• _Study questions_
[A] From the development environment setup guide, output the passage from "Packages to Manage" up to and including "on Windows 10.", copied word for word.
[B] In the development environment setup guide, which Python version is installed and set for the project with pyenv?

------ Extracted text ------

Edward Delaporte edited this page Dec 22, 2022 · 9 revisions

About this Guide

This guide includes steps assuming you're starting a project. If this is not your first project in the environment, you may have already completed many of these steps.

Using this template repository

See Creating a Repository from a template

Setting up a development environment

Get to a Unix Prompt

Mac Users: Congratulations. You have a Unix prompt.

Windows Users:

  • Install Debian or Ubuntu under WSL through the Windows store.
  • Or SSH into a remote Linux development system.

Tip: I had to set my WSL user edward password from PowerShell outside WSL, due to this bug https://github.com/microsoft/terminal/issues/1823

PS> wsl -d Debian -u root passwd edward
New password:
Retype new password:
passwd: password updated successfully

Packages to Manage Development Environments

These steps are all completed inside of a Linux/Unix command prompt.

Tip: Windows WSL tips in this guide are not needed on Mac or remote Linux systems.

These steps were captured on Debian WSL2 on Windows 10.

Tip: Some commands, specifically apt, will differ on a Mac computer. Sometimes apt can be replaced with brew for Mac use.

  1. Install common packages

    These packages are necessary to install brew and to install versions of Python once pyenv has been installed.

    sudo apt-get update; sudo apt-get -y install \
    git make build-essential libssl-dev zlib1g-dev \
    libbz2-dev libreadline-dev libsqlite3-dev wget curl llvm \
    libncursesw5-dev xz-utils tk-dev libxml2-dev libxmlsec1-dev \
    libffi-dev liblzma-dev
  2. Install Brew (without sudo)

    Use the curl command provided at https://https://brew.sh to run the installer provided in the HEAD commit of the Homebrew project.

    /bin/bash -c "$(curl -fsSL https://raw.githubusercontent.com/Homebrew/install/HEAD/install.sh)"

    Tip: Run the commands recommended by brew to update ~/.profile

    Confirm that brew is installed and available with which brew:

    $ which brew
    /home/linuxbrew/.linuxbrew/bin/brew
  3. Install PyEnv:

    brew update && brew upgrade && brew install pyenv

Tip: Create a file /etc/wsl.conf with the following to remove Windows executables from the path in WSL. This prevents errors from running the wrong copy of tools, like git that may be installed both inside and outside WSL.

[interop]
appendWindowsPath = false

And Consider adding these aliases to ~/.bashrc for convenience:

alias code="/mnt/c/Program\ Files/Microsoft\ VS\ Code/bin/code"
alias clip="/mnt/c/Windows/system32/clip.exe"
alias paste="/mnt/c/Windows/System32/WindowsPowerShell/v1.0/powershell.exe -noprofile -command Get-Clipboard"

Alias usage:

cat ./text.txt | copy  # Copy to the Windows Copy/Paste buffer
paste > ./text.txt     # Paste from Windows
code ./text.txt        # Open a file in Windows VSCode editor
code .                 # Open the current folder in Windows VSCode

Set Python Versions with PyEnv

Install and set the Python version for the current project

# Install the needed Python version
pyenv install 3.9.11
# Set the local folder to use the needed Python version
cd /data/src/project1
pyenv local 3.9.11
# Confirm the Python version in use before creating a virtual environment
python -V
python -m venv venv
source ./venv/bin/activate
# Install required packages for the local project
pip install -f requirements.txt

Tip: Check the project Makefile for helper commands. Once python -V returns the correct version, the Makefile may be able to do the rest.

Troubleshooting

Check your .bashrc for stray additions. At one point we had CC set.

------ Excerpted data ------

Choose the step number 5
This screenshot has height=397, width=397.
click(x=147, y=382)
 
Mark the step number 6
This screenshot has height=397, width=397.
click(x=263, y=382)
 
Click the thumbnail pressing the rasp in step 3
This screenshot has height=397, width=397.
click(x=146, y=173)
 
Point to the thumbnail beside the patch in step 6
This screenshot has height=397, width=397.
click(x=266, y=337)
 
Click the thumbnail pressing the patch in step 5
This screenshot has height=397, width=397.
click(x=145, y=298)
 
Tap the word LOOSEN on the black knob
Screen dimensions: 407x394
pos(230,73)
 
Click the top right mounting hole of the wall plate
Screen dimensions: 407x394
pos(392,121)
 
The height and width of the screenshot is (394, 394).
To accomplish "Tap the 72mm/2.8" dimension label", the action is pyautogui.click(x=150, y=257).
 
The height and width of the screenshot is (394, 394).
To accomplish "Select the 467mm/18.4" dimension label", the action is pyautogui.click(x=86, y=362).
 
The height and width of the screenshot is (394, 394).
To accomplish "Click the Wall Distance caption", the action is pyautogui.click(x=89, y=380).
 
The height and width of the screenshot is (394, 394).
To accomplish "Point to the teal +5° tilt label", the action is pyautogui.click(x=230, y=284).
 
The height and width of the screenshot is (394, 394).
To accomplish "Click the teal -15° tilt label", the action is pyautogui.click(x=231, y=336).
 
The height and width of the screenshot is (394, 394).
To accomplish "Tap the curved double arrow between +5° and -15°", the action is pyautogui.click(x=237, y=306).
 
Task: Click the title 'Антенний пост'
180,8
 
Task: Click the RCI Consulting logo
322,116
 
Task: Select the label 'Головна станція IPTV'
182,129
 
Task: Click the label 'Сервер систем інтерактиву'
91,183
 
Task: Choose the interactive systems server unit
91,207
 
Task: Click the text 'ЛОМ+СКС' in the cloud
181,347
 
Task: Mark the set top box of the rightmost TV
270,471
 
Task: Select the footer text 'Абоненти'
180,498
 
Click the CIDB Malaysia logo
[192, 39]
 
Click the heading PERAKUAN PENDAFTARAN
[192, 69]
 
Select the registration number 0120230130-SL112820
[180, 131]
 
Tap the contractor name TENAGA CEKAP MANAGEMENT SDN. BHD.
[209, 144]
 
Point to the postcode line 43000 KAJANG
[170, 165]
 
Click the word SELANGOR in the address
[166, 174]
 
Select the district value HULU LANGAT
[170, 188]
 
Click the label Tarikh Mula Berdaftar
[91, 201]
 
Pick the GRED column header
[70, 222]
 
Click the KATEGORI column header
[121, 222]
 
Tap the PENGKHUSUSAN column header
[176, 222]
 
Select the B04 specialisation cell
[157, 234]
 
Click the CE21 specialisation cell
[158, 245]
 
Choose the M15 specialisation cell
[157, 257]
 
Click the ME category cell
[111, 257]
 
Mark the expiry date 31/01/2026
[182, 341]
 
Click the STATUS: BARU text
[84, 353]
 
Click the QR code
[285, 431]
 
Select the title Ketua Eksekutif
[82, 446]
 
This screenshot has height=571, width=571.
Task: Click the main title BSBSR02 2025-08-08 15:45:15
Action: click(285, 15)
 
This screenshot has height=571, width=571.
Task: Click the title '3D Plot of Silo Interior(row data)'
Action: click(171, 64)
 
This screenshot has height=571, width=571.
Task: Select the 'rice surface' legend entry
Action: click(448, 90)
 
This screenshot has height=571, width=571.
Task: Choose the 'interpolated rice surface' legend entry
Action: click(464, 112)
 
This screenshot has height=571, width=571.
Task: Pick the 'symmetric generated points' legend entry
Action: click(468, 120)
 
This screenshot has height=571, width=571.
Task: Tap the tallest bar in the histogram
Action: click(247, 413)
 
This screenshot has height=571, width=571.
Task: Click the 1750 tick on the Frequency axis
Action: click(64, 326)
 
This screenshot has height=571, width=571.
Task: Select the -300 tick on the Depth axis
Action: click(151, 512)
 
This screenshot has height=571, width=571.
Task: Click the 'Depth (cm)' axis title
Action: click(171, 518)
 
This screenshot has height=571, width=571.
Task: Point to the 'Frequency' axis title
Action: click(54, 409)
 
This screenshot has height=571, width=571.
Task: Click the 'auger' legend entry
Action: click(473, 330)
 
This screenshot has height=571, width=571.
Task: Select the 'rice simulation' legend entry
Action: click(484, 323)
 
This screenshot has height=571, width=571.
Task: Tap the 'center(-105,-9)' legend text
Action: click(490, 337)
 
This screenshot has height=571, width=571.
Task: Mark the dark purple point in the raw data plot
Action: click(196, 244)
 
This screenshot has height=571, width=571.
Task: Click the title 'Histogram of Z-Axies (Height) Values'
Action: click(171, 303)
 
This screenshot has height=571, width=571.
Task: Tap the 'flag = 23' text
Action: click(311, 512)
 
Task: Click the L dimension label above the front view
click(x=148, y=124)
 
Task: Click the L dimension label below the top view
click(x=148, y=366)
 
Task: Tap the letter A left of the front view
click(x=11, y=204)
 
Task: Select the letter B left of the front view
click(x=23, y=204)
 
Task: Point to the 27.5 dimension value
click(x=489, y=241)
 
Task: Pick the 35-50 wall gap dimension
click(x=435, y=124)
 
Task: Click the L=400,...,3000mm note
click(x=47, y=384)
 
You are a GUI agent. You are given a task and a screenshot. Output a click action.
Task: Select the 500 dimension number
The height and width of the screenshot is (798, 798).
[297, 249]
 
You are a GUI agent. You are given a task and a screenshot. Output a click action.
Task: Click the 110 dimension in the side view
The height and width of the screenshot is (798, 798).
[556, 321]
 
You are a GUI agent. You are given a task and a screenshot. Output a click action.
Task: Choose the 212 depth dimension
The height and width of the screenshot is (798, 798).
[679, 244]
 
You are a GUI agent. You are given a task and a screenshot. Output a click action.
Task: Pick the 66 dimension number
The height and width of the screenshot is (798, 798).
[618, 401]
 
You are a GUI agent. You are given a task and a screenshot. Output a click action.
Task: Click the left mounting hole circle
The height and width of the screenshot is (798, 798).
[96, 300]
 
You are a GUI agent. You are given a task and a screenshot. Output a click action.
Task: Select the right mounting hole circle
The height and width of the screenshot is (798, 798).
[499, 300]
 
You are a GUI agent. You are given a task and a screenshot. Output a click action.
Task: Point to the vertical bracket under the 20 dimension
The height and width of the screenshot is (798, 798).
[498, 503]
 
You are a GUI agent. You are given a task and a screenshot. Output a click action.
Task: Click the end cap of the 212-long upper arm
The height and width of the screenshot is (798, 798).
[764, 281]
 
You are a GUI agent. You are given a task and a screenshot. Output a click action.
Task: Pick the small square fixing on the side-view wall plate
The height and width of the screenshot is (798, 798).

------

• _List of answers_
[A]
Packages to Manage Development Environments

These steps are all completed inside of a Linux/Unix command prompt.

Tip: Windows WSL tips in this guide are not needed on Mac or remote Linux systems.

These steps were captured on Debian WSL2 on Windows 10.

[B] Python 3.9.11